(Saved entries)
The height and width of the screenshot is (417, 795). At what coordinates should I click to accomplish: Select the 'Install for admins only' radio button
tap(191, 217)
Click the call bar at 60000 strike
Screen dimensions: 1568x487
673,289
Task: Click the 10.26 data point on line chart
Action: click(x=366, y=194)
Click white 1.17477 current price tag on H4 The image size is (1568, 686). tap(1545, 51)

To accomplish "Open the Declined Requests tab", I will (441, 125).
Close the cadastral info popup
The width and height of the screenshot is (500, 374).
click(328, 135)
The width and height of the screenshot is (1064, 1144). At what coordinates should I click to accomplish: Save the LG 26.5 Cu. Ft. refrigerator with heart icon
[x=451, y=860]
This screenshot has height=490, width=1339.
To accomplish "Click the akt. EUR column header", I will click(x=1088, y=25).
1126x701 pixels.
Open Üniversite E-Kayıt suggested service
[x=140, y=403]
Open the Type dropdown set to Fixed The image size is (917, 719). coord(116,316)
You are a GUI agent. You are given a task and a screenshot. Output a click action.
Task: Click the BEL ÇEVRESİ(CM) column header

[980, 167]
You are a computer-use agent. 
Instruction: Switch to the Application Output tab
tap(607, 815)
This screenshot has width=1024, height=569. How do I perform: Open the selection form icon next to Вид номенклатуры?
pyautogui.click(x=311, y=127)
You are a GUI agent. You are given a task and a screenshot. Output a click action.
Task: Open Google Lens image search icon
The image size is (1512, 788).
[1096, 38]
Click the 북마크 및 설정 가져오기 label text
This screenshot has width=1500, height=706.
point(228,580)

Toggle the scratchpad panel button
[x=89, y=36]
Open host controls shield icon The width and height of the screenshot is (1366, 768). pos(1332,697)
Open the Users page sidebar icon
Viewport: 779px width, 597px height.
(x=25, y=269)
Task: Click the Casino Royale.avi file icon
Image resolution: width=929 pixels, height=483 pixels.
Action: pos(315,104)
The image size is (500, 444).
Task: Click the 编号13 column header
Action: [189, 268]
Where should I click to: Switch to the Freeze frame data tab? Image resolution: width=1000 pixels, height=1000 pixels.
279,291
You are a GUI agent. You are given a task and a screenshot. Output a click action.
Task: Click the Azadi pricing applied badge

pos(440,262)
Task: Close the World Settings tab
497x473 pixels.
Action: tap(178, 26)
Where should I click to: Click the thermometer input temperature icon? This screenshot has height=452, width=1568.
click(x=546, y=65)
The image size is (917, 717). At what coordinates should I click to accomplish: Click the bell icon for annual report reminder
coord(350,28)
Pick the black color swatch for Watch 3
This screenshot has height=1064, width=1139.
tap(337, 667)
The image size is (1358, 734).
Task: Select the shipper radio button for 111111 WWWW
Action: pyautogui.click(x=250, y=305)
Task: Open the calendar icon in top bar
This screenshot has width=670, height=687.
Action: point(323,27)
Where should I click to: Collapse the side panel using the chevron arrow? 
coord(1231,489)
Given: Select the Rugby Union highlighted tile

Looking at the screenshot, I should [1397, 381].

PROBLEM STATEMENT:
Your answer must consist only of the lines from the start of the records above through the line with "1126x701 pixels.", each retyped exactly.

TASK RESULT:
The height and width of the screenshot is (417, 795). At what coordinates should I click to accomplish: Select the 'Install for admins only' radio button
tap(191, 217)
Click the call bar at 60000 strike
Screen dimensions: 1568x487
673,289
Task: Click the 10.26 data point on line chart
Action: click(x=366, y=194)
Click white 1.17477 current price tag on H4 The image size is (1568, 686). tap(1545, 51)

To accomplish "Open the Declined Requests tab", I will (441, 125).
Close the cadastral info popup
The width and height of the screenshot is (500, 374).
click(328, 135)
The width and height of the screenshot is (1064, 1144). At what coordinates should I click to accomplish: Save the LG 26.5 Cu. Ft. refrigerator with heart icon
[x=451, y=860]
This screenshot has height=490, width=1339.
To accomplish "Click the akt. EUR column header", I will click(x=1088, y=25).
1126x701 pixels.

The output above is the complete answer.